▸ INSTRUCTIONS TO FOLLOW
The required output is the exact text of the lines from the line containing "Task: Click the" through the final line below, inclusive, without pictures.

[Dataset entries]
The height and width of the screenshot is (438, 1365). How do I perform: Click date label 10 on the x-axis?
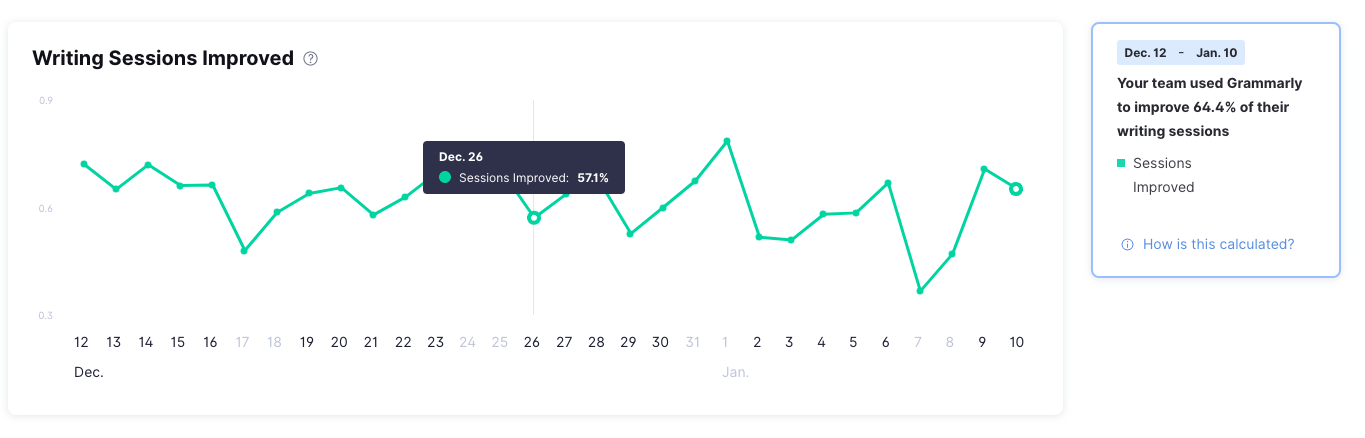click(x=1016, y=342)
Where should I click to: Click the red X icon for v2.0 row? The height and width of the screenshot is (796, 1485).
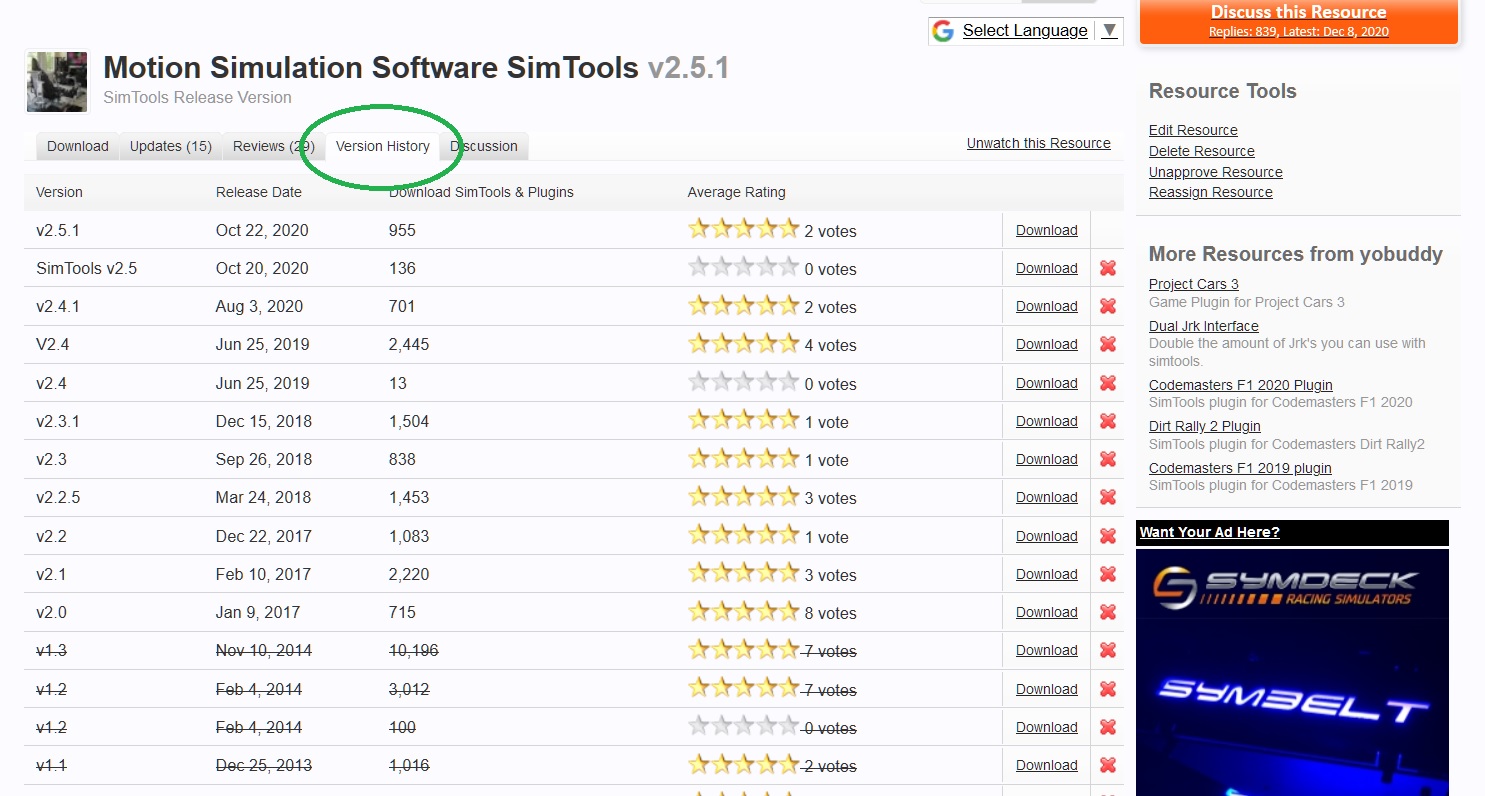point(1107,612)
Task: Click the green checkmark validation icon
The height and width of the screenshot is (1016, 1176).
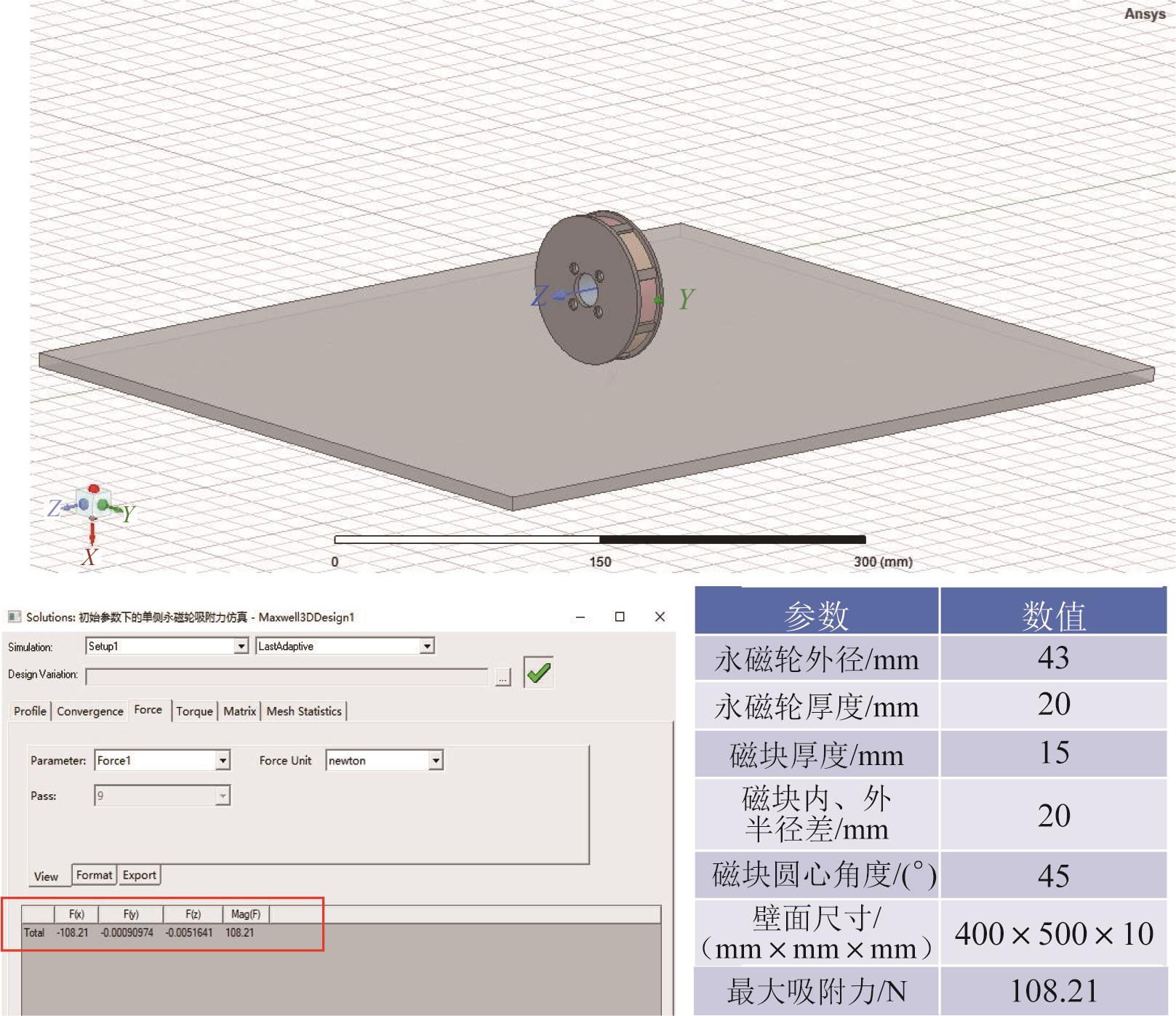Action: click(538, 673)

▸ TASK ANSWER
Task: Click the green checkmark validation icon
The height and width of the screenshot is (1016, 1176).
Action: click(538, 673)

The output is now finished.